Address by Mr John Moloney T.D., Minister for Equality, Disability and Mental Health at the presentation of Submission by the Psychological Therapies Forum regarding Statutory Registration of Counsellors & Psychotherapists in Ireland

I am very pleased to be here this afternoon to receive the submission from the Psychological Therapies Forum regarding the Statutory Registration of Counsellors and Psychotherapists in Ireland. I would like to thank the members of the Forum, for their dedication and commitment to the work involved in preparing this submission.

As you may be aware, the Health and Social Care Professionals Act was passed by the Oireachtas in 2005. The Act provides for the inclusion of professions to a system of statutory registration and provides a framework to guide future decisions in this regard.

As a first step in the implementation of the system of statutory registration, the Health and Social Care Professionals Council was established by the Minister for Health and Children in March of last year. The Council has now recruited a Chief Executive Officer and is currently putting in place a suitable organisational structure. The Council is currently working to put in place the necessary structures for registration, education and fitness to practise for the twelve health and social care professions designated in the Act. The Council will examine which professions from within the designated twelve are most suitable for early registration and it is hoped to have two registration boards established by end-2008.

Criteria for Inclusion within Statutory Registration

The criteria used to define a health or social care profession in the Act includes any profession in which a person exercises skill or judgment relating to preservation or improvement of the health or wellbeing of others, the resolution, through guidance, counselling or otherwise, of personal, social or psychological problems and the care of those in need of protection, guidance or support.

The factors used to consider the inclusion of professions to the system of statutory registration include the extent to which the profession has established itself, including whether there is at least one professional body representing a significant proportion of the profession’s practitioners; the existence of defined routes of entry into the profession and of independently assessed qualifications; the profession’s commitment to continuing professional development.

Until such time as the Health and Social Care Professionals Council has the structures in place to progress the establishment of the registration boards, it is advisable and strongly encouraged for all relevant professional bodies to continue to collaborate in order to strengthen self-regulation in the interim.

‘A Vision for Change’ – the Report of the Expert Group on Mental Health Policy

Access to existing services provided by Counsellors and Psychotherapists is usually through primary healthcare, through mental health services, voluntary agencies and private practitioners. As Minister of State with specific responsibility for mental health issues, I have a keen interest in all issues relating to mental health including the process of counselling and psychotherapy. The Report of the Expert Group on Mental Health Policy, ‘A Vision for Change’, which was launched in January 2006, provides a framework for action to develop a modern, high quality mental health service over a seven to ten year period. The Government has accepted the Report as the basis for the future development of our mental health services.

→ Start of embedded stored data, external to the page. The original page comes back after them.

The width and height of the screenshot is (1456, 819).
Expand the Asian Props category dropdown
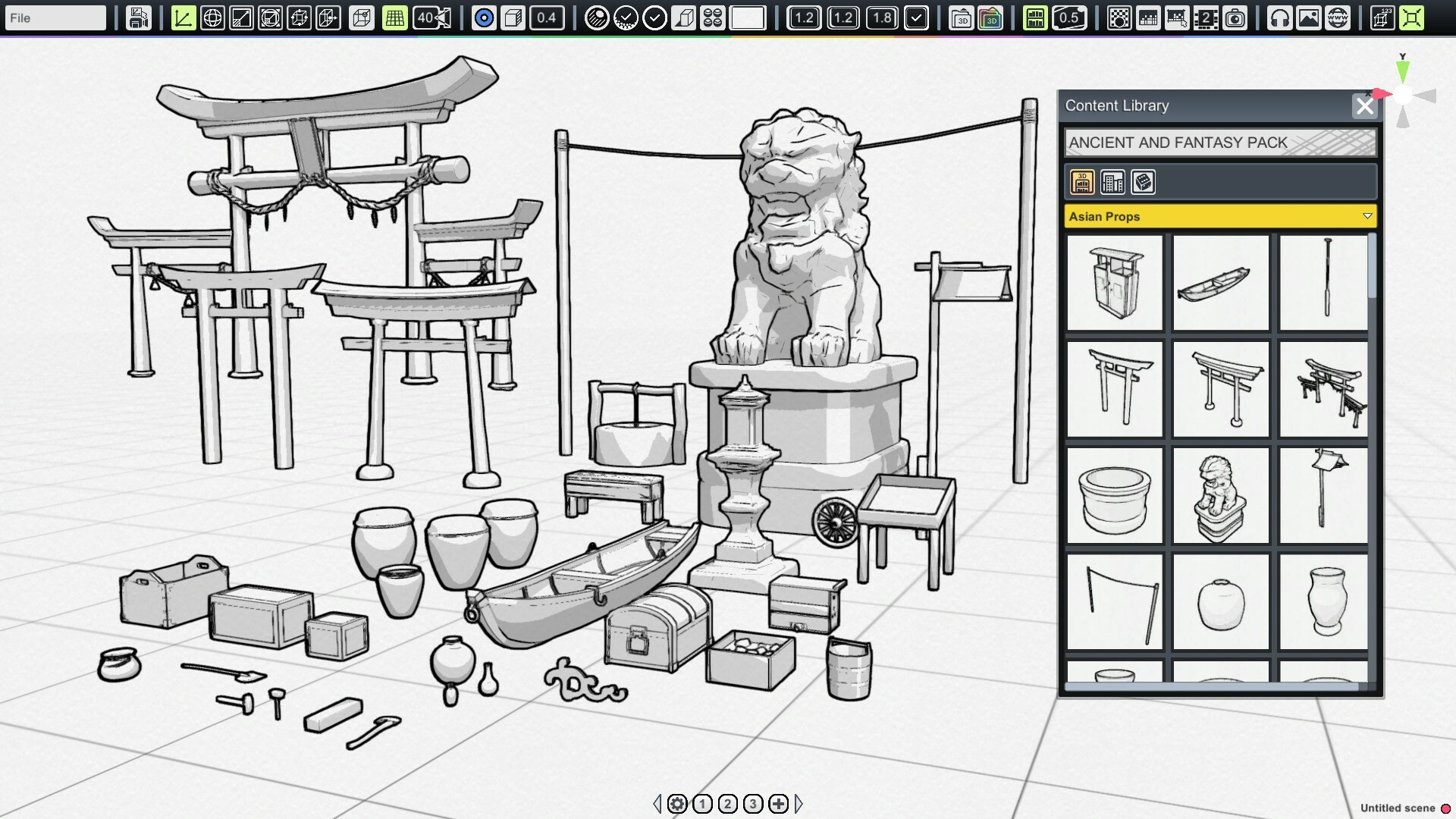(x=1368, y=217)
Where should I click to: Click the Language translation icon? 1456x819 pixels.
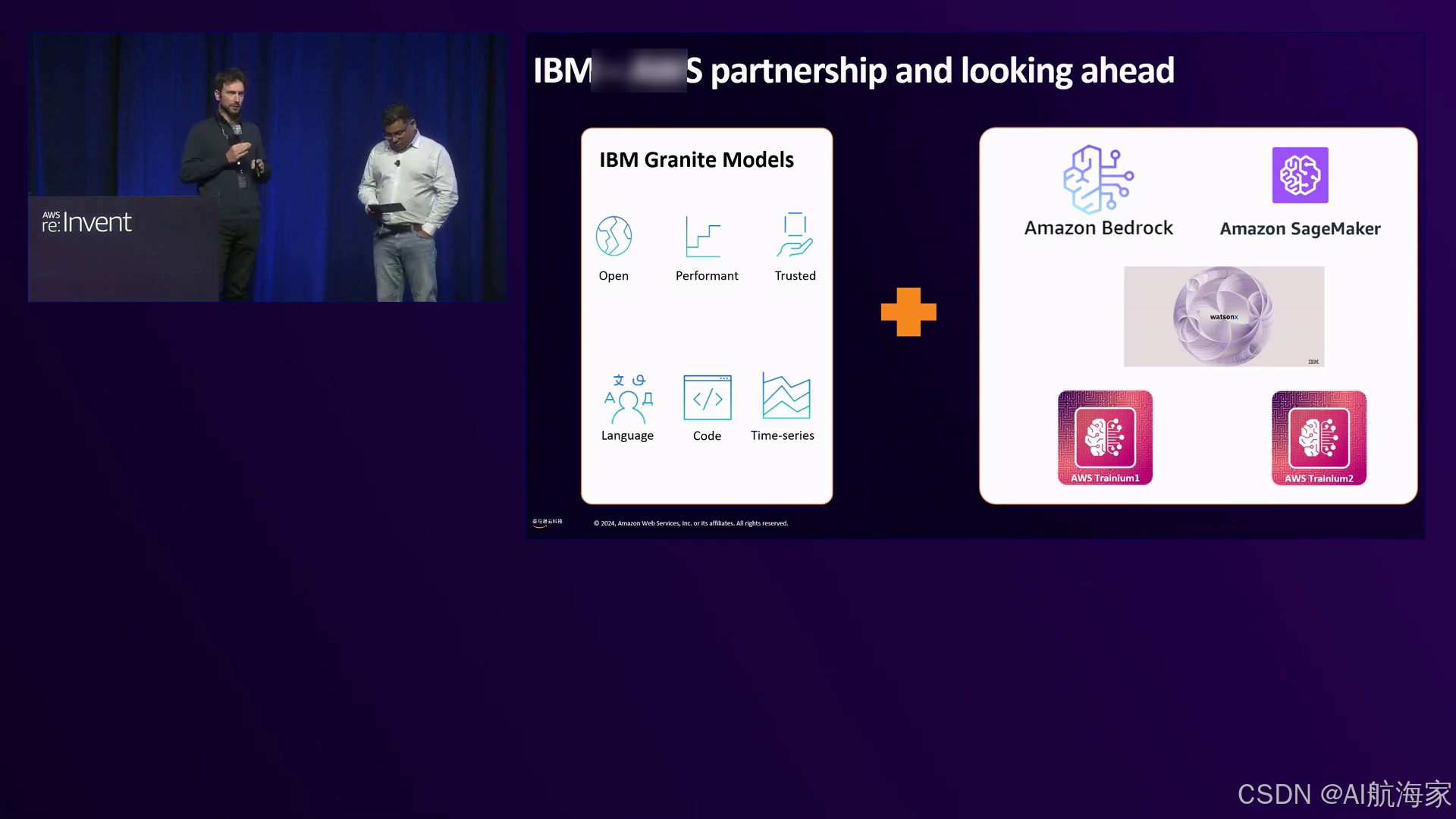[628, 398]
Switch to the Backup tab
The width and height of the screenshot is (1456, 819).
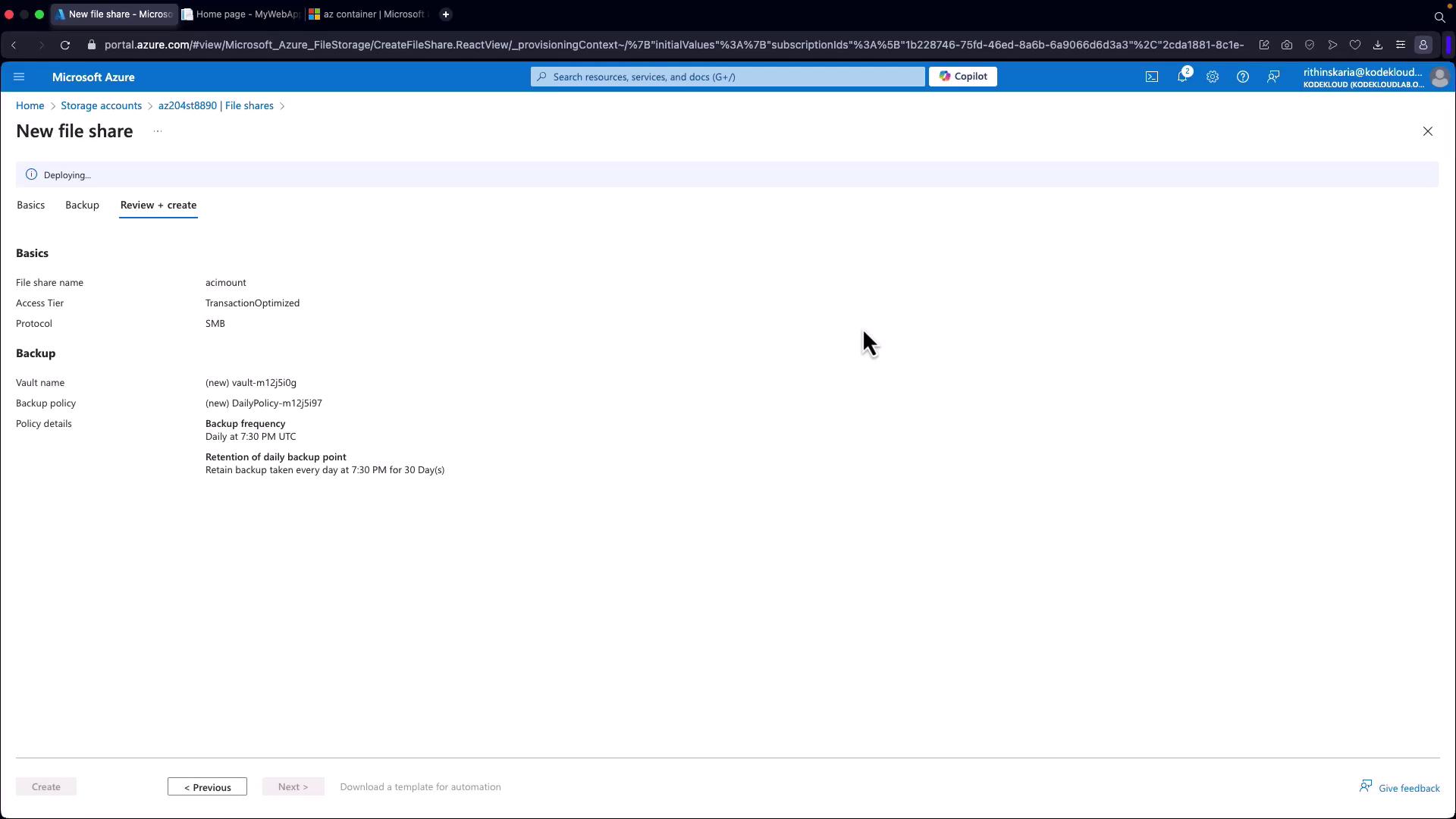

A Vision for Change builds on the approaches to mental health service provision proposed in previous policy documents. It proposes a holistic view of mental illness and recommends an integrated multidisciplinary approach to addressing the biological, psychological and social factors that contribute to mental health problems. It proposes a person-centred treatment approach which addresses each of these elements through an integrated care plan, reflecting best practice, and evolved and agreed with service users and their carers. Special emphasis is given to the need to involve service users and their families and carers at every level of service provision. Interventions should be aimed at maximising recovery from mental illness, and building on the resources within service users and within their immediate social networks to allow them to achieve meaningful integration and participation in community life.

It is in this context that the need for greater access to psychological or ‘talk’ therapies should be examined. Increasing demand for psychological and social therapies in recent years, among users and service providers, indicates a valuable and important component of basic mental health services.


I welcome the submission on Statutory Registration of Counsellors & Psychotherapists in Ireland as a valuable document to help inform future discussions and decision making regarding the inclusion of further health and social care profession within Statutory Registration. I would like to take this opportunity to thank the Psychological Therapies Forum again for their time and resources in the preparation of the information contained in their submission.